Sunday, June 1, 2008

More Yoo

In a modest attempt to allow equal time, I note that Esquire magazine has posted what it calls the first interview with John Yoo since this week's release of the latest memo. You can find it here. Not that the interview sheds much light, but my favorite excerpt is when the interviewer presses Yoo on his decision to extract the pain-associated-with-organ-failure-or-death standard from an unrelated statute as a means of fleshing out the definition of the federal crime of torture.

Esquire: But at the same time, you as a human being writing that phrase -- this is not legal theory anymore. We're in the real world and its going to have a body count.

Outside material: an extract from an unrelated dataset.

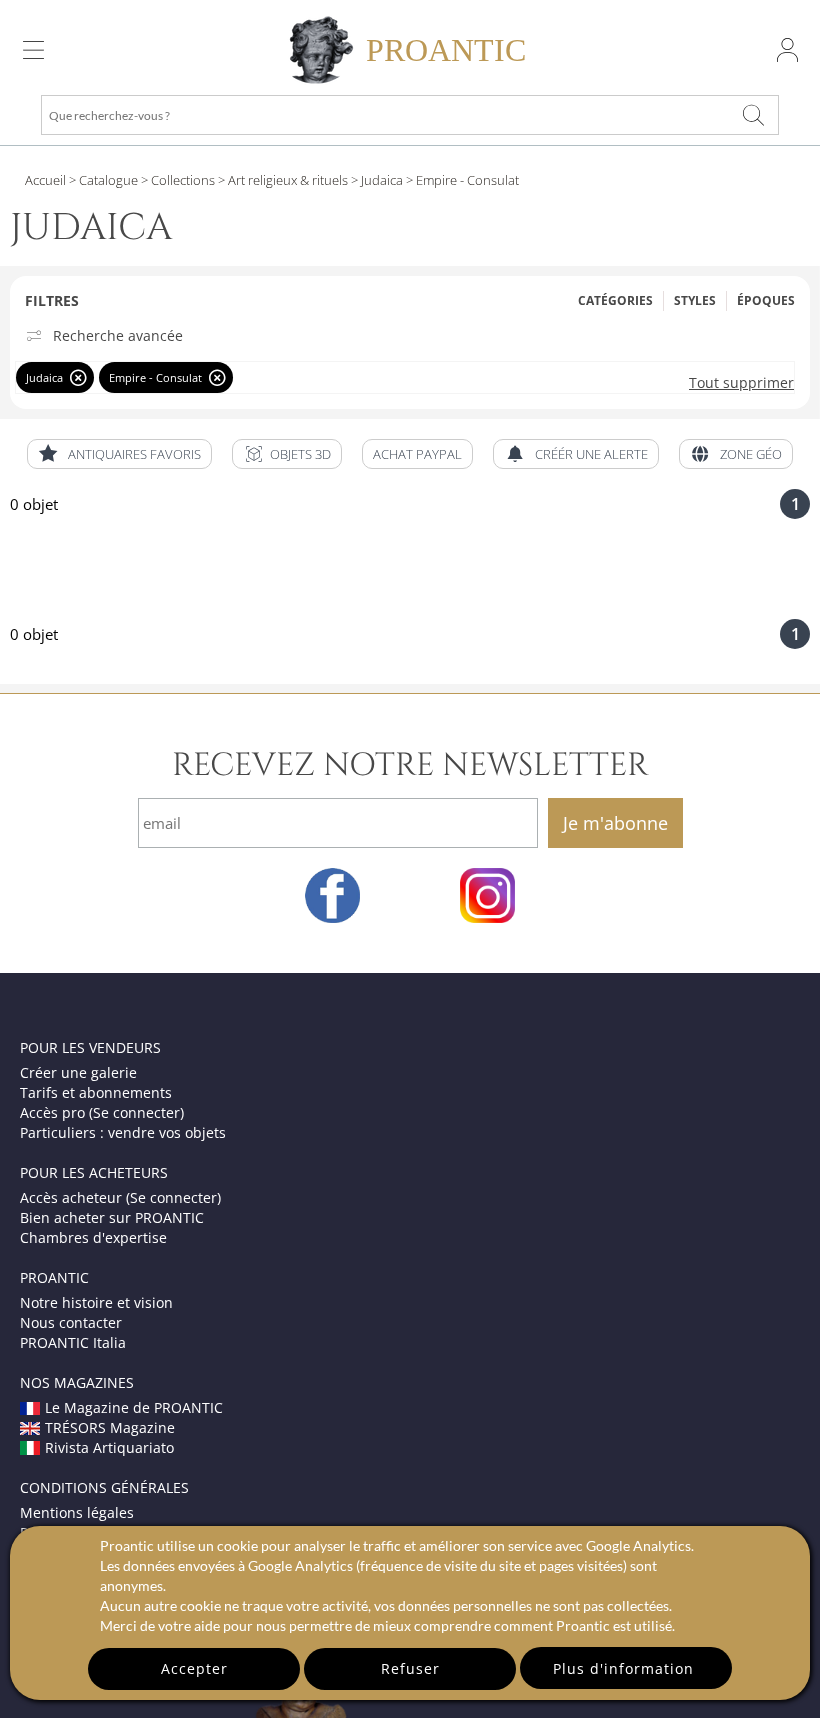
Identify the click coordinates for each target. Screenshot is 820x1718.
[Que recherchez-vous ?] (754, 115)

Yoo: This is unpleasant. Don't interpret what I'm saying as though I was happy to do this or eager, or I felt some satisfaction. Mainly because I had read what the British and the Israelis had gone through—they had their own struggle with this issue and they had their own judicial decisions—and I had read all kinds of articles and books about this issue. I mean, it's a difficult issue. You have to draw the line. What the government is doing is unpleasant. It's the use of violence. I don't disagree with that. But I also think that part of the job unfortunately of being a lawyer sometimes is you have to draw those lines. I think I could have written it in a much more—we could have written it in a much more palatable way, but it would have been vague.

Can't tell from this whether the greater unpleasantness for Yoo is in the topic or in the interview.